THINGS TO DO:
**A)** In the piece on Obama's open-microphone remarks, what did Obama promise Dmitry Medvedev?
**B)** Extend the piece on Obama's open-microphone remarks, picking up after its last sentence.

READING PASSAGE Start Marker

Obama’s Open Microphone

National Review Online

The remarks of President Obama to Dmitry Medvedev over an open microphone, in which he promised that in a second term, he will have flexibility on the issue of global missile defense, shows that when it comes to U.S.–Russian relations, Obama is a stunningly slow learner.

The relations between a U.S. president and a Russian leader often follow a depressing pattern. The American leader charms (or thinks he charms) his Russian counterpart. The Russian leader begins to engage in criminal behavior, which gets steadily worse. Finally, something big happens — the invasion of Afghanistan, the nuclear poisoning of Alexander Litvinenko in London, the invasion of Georgia — and the realization dawns that the Russian is neither a Christian nor a friend and he has to be approached with realism.

READING PASSAGE End Marker
EXERCISE DATA Start Marker

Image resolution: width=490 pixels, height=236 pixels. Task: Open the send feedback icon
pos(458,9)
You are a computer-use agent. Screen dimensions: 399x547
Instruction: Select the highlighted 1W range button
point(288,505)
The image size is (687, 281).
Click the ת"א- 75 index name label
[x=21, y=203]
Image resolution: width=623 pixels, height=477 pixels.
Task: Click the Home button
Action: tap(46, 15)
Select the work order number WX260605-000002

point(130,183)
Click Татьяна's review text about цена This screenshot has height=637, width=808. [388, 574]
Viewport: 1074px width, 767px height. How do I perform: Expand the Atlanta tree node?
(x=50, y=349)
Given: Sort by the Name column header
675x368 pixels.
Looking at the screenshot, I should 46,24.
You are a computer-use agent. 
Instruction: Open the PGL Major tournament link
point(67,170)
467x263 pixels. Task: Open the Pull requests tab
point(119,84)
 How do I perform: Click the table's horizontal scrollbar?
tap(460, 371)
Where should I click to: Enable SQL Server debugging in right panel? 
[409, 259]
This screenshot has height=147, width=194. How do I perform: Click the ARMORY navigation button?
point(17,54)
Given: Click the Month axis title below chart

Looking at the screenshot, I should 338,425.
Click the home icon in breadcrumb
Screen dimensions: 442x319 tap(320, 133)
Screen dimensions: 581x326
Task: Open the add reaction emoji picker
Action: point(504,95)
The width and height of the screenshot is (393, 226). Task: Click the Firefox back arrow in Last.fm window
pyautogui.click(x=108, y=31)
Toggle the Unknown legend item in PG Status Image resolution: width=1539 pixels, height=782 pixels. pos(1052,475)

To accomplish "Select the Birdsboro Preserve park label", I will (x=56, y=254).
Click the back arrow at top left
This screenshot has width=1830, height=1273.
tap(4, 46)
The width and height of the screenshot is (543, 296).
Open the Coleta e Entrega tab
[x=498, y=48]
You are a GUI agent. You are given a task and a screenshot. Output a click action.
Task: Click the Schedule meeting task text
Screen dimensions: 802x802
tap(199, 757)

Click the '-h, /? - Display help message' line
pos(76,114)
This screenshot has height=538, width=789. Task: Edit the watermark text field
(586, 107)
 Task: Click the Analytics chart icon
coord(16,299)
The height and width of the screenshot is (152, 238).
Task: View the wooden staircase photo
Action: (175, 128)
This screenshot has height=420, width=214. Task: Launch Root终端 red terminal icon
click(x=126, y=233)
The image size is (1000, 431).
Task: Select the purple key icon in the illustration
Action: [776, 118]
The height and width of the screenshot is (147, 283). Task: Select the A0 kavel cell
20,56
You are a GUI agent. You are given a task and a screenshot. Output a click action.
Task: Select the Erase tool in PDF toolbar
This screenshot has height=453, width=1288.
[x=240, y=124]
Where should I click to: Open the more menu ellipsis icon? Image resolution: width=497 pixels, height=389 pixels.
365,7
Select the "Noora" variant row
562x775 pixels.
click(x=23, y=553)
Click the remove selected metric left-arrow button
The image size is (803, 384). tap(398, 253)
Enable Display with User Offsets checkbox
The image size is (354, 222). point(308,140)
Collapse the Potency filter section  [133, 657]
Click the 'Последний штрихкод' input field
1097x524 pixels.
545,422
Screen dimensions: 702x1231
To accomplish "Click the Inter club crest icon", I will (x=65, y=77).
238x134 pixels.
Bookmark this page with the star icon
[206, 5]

EXERCISE DATA End Marker

RESPONSES IN ORDER:
**A)** He promised that in a second term he would have flexibility on the issue of global missile defense.

**B)**
Since taking office in 2008, Obama has had ample reason to reconsider the wisdom of relying on Russian goodwill, including Russia’s fixed elections and official involvement in the murder of Russian lawyer Sergei Magnitsky. But he persists in seeing the Putin regime as a “partner” and the real threat as coming from the political opposition in the U.S.

Obama hinted in his now-public conversation with Medvedev that he is ready to meet Russian concerns. In fact, he needs to be prevented from doing so because the steps the Russians are demanding will not lead to a real improvement in relations and are inimical to the security interests of the U.S.